Picasso was already a respected and well-known artist, and his work fetched relatively substantial prices on the market, but he was still not ready to part from this beloved painting. In the end, he agreed to sell it to a French millionaire for only 25,000 francs. Why? Richardson speculates that even in the Roaring Twenties, there were not many people willing to hang a Picasso painting of prostitutes in their living rooms. Or perhaps he was prepared to sell it so cheaply because the buyer, who was no longer young, signed a contract that upon his death, the painting would be transferred to the Louvre. Maybe Picasso thought this was a good way of insuring that his beloved painting would live forever. The new owner did expire within a short time, but his heirs refused to honor his will. In the next volume, Richardson will probably tell us how Barr managed to get hold of it.

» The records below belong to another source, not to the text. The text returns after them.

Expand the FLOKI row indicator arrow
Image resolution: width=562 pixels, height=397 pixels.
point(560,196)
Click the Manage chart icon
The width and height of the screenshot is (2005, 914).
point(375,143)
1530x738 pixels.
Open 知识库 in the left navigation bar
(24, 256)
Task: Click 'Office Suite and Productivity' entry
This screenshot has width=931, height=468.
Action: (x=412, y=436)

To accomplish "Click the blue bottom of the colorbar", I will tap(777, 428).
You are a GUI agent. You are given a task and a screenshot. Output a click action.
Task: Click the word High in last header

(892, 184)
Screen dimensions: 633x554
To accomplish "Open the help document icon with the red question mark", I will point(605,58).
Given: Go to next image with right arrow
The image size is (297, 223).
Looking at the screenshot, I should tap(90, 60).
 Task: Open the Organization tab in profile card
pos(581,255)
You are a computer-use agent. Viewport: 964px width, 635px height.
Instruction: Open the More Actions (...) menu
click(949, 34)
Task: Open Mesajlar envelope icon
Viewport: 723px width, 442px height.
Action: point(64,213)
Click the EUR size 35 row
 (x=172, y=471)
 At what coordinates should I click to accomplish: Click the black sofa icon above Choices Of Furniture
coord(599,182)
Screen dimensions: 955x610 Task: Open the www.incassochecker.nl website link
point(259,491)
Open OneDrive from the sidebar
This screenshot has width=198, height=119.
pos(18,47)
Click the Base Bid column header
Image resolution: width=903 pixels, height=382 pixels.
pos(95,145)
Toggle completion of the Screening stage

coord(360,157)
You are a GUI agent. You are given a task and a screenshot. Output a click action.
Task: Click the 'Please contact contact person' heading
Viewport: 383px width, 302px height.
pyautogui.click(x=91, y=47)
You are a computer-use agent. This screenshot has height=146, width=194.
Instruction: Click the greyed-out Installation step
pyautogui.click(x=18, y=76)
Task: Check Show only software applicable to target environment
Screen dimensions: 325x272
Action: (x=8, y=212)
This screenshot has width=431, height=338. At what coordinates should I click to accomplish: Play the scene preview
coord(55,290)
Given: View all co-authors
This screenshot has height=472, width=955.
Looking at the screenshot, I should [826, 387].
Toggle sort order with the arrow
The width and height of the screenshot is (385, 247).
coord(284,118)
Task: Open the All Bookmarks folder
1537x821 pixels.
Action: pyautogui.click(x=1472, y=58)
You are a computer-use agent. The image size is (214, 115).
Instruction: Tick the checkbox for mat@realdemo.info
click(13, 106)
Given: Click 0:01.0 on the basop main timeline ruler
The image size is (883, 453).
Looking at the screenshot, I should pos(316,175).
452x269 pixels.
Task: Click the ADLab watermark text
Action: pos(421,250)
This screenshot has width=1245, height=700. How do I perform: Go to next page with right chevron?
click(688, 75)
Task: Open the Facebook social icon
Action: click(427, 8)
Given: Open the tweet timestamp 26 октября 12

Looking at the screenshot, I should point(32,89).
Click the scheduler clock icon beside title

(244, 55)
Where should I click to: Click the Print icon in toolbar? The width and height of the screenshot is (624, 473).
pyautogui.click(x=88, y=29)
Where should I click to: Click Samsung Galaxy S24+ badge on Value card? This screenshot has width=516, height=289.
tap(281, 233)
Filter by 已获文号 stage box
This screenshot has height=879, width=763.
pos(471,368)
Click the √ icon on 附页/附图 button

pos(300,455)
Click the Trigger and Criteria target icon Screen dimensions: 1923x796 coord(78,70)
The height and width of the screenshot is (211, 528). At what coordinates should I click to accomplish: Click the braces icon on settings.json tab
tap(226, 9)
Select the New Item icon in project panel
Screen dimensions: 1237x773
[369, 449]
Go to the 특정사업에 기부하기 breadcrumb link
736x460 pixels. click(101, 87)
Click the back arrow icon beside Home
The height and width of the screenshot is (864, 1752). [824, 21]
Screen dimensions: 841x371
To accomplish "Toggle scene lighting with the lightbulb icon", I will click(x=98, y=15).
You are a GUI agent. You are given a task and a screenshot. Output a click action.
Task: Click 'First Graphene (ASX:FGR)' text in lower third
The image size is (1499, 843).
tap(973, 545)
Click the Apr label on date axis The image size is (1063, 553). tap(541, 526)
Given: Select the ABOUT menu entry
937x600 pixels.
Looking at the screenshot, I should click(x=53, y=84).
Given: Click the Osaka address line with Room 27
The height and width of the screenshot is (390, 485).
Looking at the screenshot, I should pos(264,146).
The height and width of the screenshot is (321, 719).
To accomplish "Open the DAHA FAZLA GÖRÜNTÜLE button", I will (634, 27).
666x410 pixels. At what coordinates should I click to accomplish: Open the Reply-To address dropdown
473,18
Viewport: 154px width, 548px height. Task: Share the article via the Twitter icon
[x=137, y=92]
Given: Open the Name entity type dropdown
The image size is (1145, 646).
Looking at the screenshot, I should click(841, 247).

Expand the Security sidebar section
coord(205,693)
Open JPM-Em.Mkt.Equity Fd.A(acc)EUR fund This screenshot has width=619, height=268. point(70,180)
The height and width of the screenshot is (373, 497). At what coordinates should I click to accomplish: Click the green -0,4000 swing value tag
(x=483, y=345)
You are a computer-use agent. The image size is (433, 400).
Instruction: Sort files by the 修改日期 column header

During this period, Picasso focused his attention on sculpture. At first he tried metal sculptures, with the assistance of his Spanish friend Julio Gonzalez, a welder-artist who executed his work following Picasso's instructions. Picasso shied away from making the sculptures himself - which required physical labor and a high degree of technical skill - among other things because he was worried about possible injury to his divine hands. Later, when he bought a country home outside the capital, he built a studio fitted for sculpture where he also worked in stone and plaster.
"La Femme au Jardin," a splendid metal sculpture created in 1932, which is now at Musee National Picasso in Paris, is without doubt the best of his sculptural work in those years. When Richardson takes us down the path of how it came into being, we understand what Picasso meant when he claimed that for him there was no difference between sculpture and painting. Indeed, many of the sculptures from those days began as paintings or drawings in his sketchbooks. Looking at his 1931 painting "Young Girl Throwing a Rock," also at the Paris museum, it is not hard to discern the transition to his "Tete de Femme" sculpture series in 1931.
As befitting a biography about the life of an artist, the book is abundantly illustrated. Unlike the previous volumes, the publishers have added a section containing a relatively wide selection of color prints, which enriches the reading experience substantially. This time, however, there are far fewer black-and-white illustrations accompanying the text. Nevertheless, like all the reviewers who have rejoiced over the publication of this book and expressed sincere wishes for the continued good health of the author - I, too, await the final volume of this great endeavor.